The studio apartment was reeking with the stench of urine. There was a smudge of feces on the teak varnish floor. The paramedics were trying to be professional but they had to cover their nose retching from her body odor. There were clothes strewn everywhere and piles of unkempt dishes and frozen food boxes were stacked high on the sink. Flies were buzzing over Lamaz, which almost melted to a stew of goulash from the beating of heat in the verandah. The scattering pattern of ants and some infrequent roaches started to scurry disappearing back to the cracks as the curtains were pulled aside.

“Are you okay? Can you talk?”

Shanice looked back at them with a hollow stare. As if her soul herself has been sucked out through the hole of an Anasazi ritual vessel.

She looked around furtively. The itching has gotten worse over the past few days. Shanice was furiously scratching herself to the point her long nails dug in her flesh, as if to fend off a blanket of million bugs that seemed to crawl over her. One of the first responders gave a sharp look at the other acknowledging the symptom of formication, a form of tactile hallucination.

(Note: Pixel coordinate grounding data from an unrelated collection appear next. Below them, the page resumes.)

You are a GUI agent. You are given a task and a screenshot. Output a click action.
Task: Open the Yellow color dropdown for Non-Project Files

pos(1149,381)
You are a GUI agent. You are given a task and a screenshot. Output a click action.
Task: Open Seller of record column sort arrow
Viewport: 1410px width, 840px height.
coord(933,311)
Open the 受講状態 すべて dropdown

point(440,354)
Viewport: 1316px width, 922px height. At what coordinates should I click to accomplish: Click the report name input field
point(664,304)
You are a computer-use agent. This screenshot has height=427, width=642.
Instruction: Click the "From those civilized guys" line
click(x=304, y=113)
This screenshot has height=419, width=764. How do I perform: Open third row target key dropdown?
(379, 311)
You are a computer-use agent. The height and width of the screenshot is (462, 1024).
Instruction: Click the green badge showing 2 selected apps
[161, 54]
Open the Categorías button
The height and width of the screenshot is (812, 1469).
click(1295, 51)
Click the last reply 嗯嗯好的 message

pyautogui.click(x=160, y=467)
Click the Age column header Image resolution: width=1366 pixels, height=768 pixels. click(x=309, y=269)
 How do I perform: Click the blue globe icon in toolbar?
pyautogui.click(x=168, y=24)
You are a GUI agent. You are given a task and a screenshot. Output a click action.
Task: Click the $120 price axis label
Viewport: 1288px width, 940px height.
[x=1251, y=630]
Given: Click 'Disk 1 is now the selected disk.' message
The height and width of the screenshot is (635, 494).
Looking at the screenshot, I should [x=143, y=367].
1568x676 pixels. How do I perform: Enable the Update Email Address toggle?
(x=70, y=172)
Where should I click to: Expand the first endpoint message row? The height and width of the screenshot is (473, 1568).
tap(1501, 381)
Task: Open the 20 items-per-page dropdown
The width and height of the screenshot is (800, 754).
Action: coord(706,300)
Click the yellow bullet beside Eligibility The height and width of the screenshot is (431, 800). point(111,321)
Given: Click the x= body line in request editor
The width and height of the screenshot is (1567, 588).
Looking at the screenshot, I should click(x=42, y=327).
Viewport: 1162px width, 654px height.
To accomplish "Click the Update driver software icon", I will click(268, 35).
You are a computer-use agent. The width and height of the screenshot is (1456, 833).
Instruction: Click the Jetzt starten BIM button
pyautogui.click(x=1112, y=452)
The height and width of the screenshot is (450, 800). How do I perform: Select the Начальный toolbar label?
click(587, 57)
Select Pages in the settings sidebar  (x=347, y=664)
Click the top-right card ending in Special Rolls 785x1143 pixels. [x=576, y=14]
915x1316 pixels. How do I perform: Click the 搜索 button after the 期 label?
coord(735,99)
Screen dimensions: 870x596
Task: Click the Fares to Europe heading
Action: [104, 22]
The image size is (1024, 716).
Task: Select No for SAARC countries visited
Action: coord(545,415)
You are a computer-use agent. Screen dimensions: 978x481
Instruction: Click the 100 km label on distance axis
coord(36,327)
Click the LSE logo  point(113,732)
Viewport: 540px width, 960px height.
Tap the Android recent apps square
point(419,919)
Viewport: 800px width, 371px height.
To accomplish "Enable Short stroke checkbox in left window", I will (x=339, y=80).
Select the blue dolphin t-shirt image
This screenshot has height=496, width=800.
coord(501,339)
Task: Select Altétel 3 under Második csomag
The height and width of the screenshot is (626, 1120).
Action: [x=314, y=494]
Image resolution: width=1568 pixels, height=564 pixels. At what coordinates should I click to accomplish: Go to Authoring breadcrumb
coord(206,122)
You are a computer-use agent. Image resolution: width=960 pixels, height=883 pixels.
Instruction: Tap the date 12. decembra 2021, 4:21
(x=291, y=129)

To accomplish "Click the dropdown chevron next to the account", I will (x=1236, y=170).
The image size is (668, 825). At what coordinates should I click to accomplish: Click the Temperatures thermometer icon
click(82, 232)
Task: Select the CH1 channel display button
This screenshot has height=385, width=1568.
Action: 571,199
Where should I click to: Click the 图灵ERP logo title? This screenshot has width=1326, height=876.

Then she uttered in a raspy voice clasping her phone slowly: “I… need….to….. check… my… phone.”

“Okay, we will do that. But first, I need to check your pulse. Also he will take your vitals.” The god-like technician reached for her hand pointing to his assistant.

She recoiled. “I…. need…. to… check…my phone….,” she hissed.

“I understand ma’am. Is there something important you need to check? We can sure do that. Here…I will take this away from you for the time being. Can you tell us what day is today?”

Shanice snatched her hand away from the man like a protective hyena. “I need to check my phone!!!!!!!!!!!!!!!!” She exploded with her eyes about to pop off.

“We have a possible 51–50. Stand by.” Another impeccably dressed female technician just walked in with her blonde hair brushed back to a ponytail as she relayed via her lapel radio. The room was now full of paramedics as well as curious neighbors who craned their necks like passersby.

Shanice muttered something inaudibly. Even the quiet recess of her mind that seemed to be so ravaged could make out that the personnel could smell her breath. Good. So what. I hated brushing teeth anyway. She evaluated.

As the first technician reached to take away the phone, Shanice spat on his hand. She thought of throwing her hands around. The lady technician firmly interjected: “Okay, ma’am. You need to calm down. We can’t have you doing that.”

Soon a social worker and a behavioral specialist walked in. The room was now brimming with activity. Within ten minutes, the entomologist was carried away in a gurney after being sedated with injection to the fading sound of Doppler.

The room was empty again as if not a single whisper’d soul arrived nor nothing was taken away. Stillness enveloped the room yet again.

Save but the soft chimes of the phone. Another 304 new notifications were waiting for Shanice, all clustered and grouped for her ease of reading.